Entries taken from a collection:

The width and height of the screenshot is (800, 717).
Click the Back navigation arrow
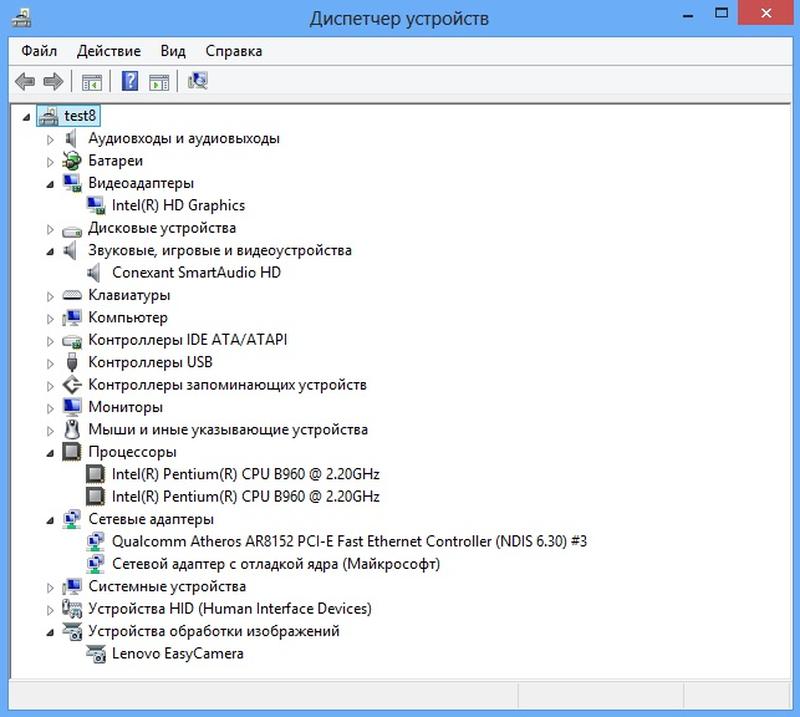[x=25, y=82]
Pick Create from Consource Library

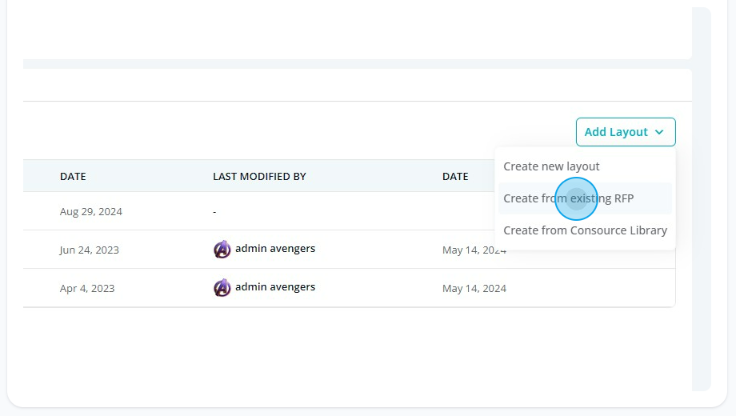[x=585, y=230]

To do: Each line above must be set down exactly, though no picture should be carried over.

Result below:
The width and height of the screenshot is (800, 717).
Click the Back navigation arrow
[x=25, y=82]
Pick Create from Consource Library

[x=585, y=230]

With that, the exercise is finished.